Go to the line that contains "Viewport: 1152px width, 702px height.". Restate that line and each one after it exactly, through the end of the records, without pictures.

### Data records
|---|

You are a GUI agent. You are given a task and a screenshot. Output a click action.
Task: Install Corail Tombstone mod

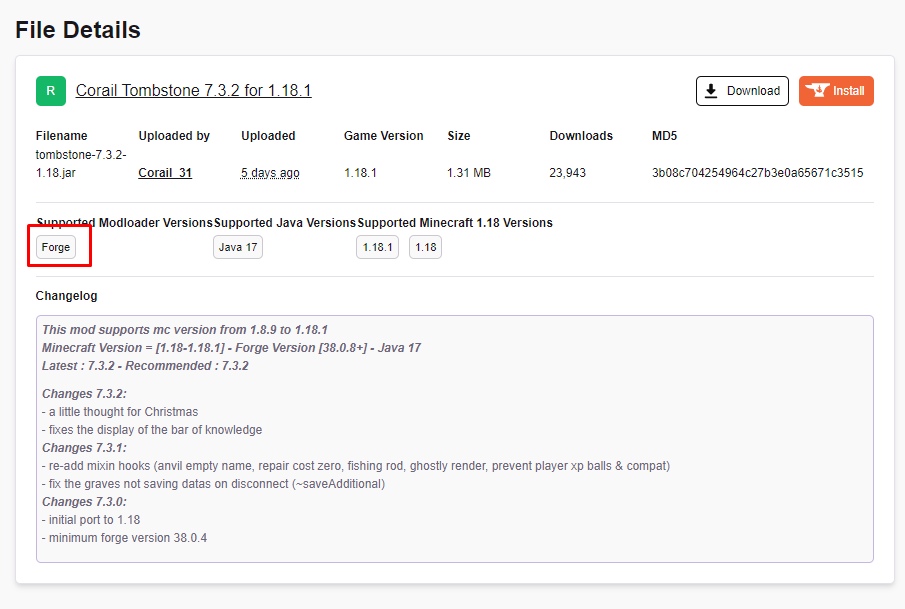pos(836,91)
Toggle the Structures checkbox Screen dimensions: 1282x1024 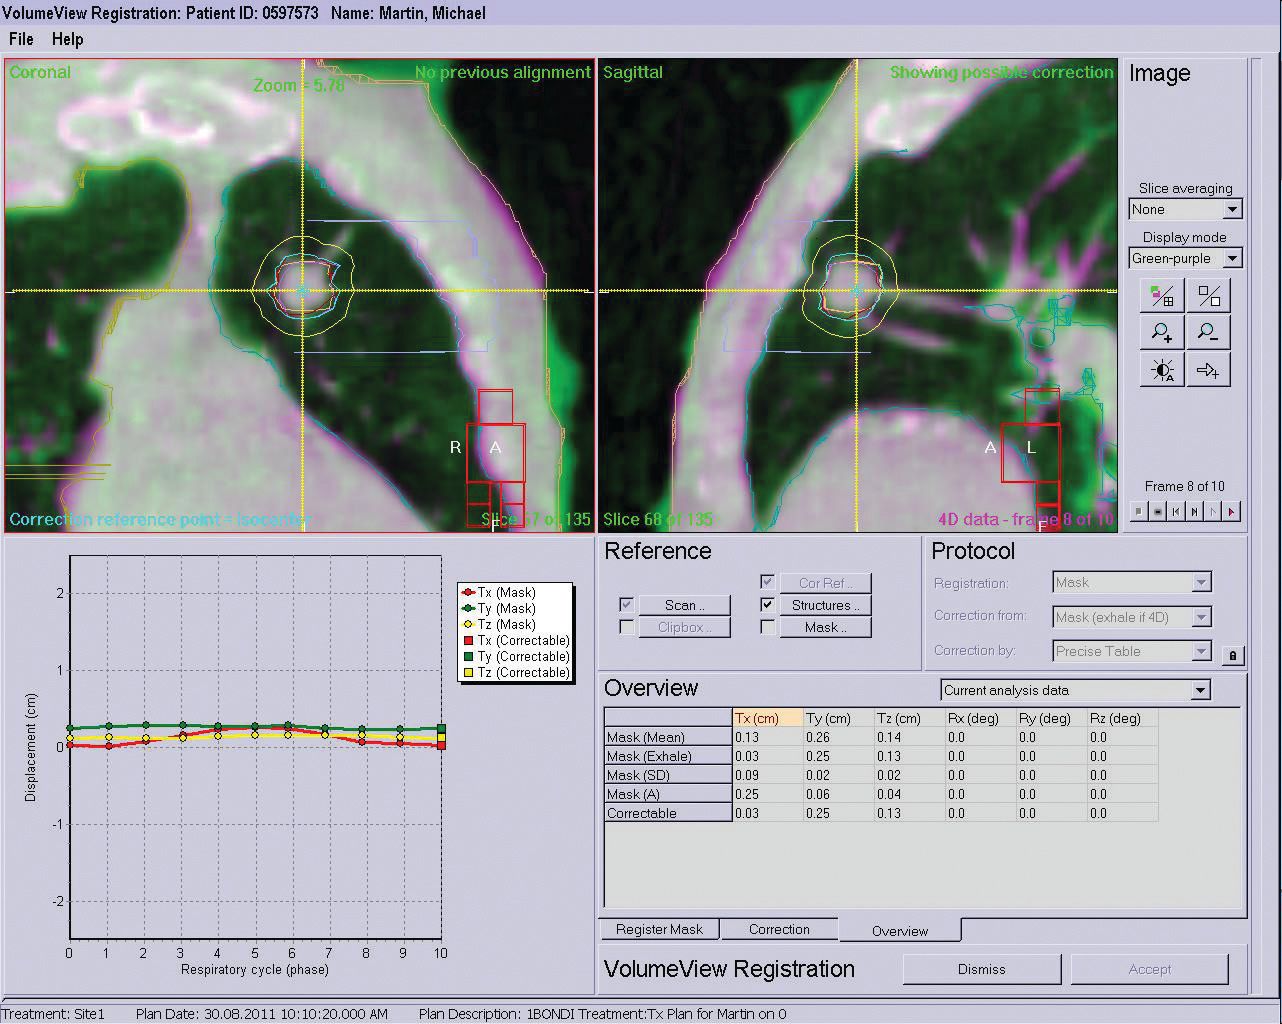coord(767,605)
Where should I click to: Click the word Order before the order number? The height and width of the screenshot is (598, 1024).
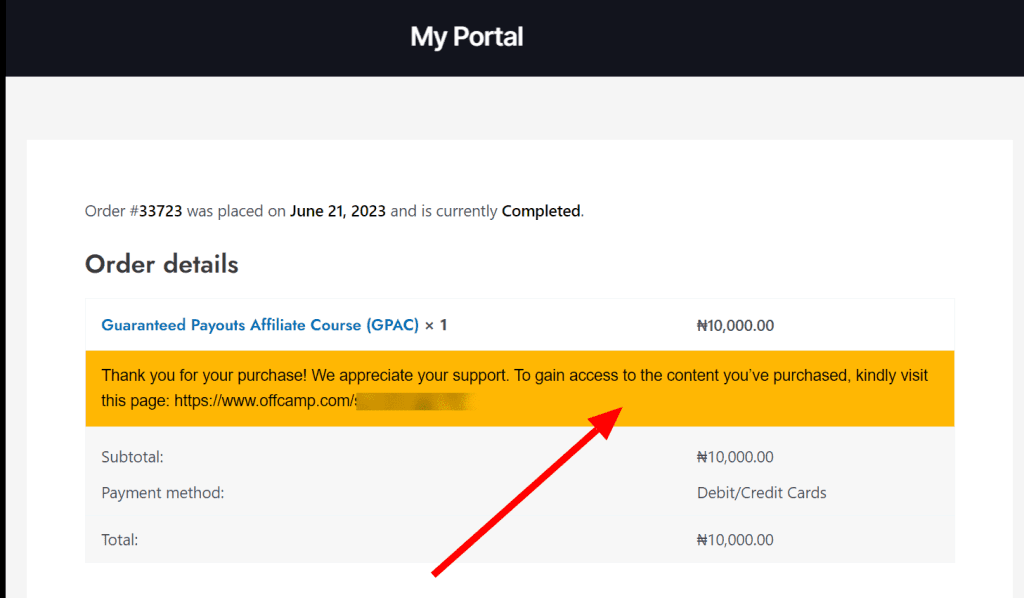pyautogui.click(x=105, y=211)
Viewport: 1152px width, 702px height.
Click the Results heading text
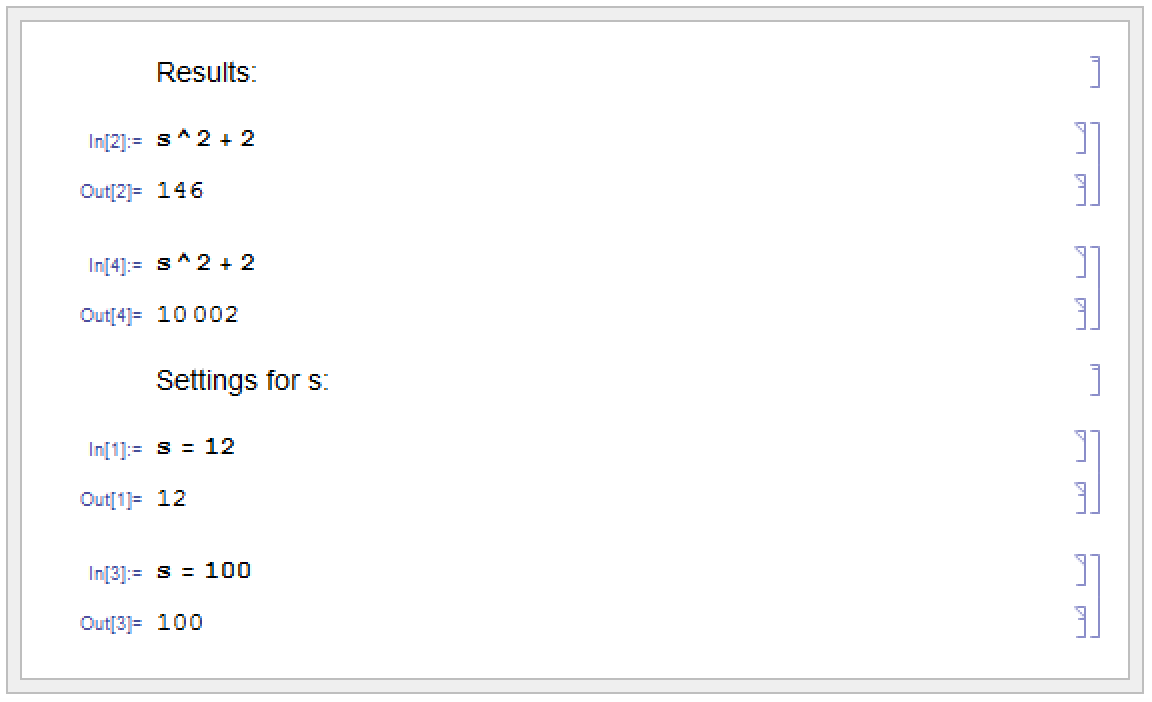tap(206, 72)
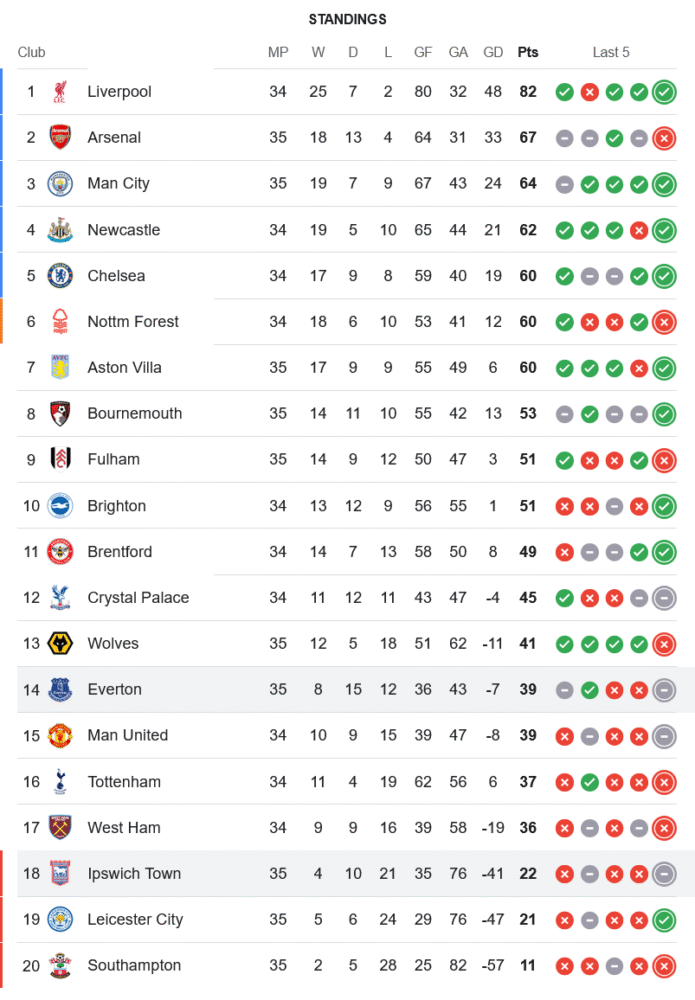Open the Nottm Forest team link
Image resolution: width=695 pixels, height=1000 pixels.
click(133, 322)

|---|

### Reply
Viewport: 1152px width, 702px height.
Click the Results heading text
tap(206, 72)
Open the Nottm Forest team link
Image resolution: width=695 pixels, height=1000 pixels.
click(133, 322)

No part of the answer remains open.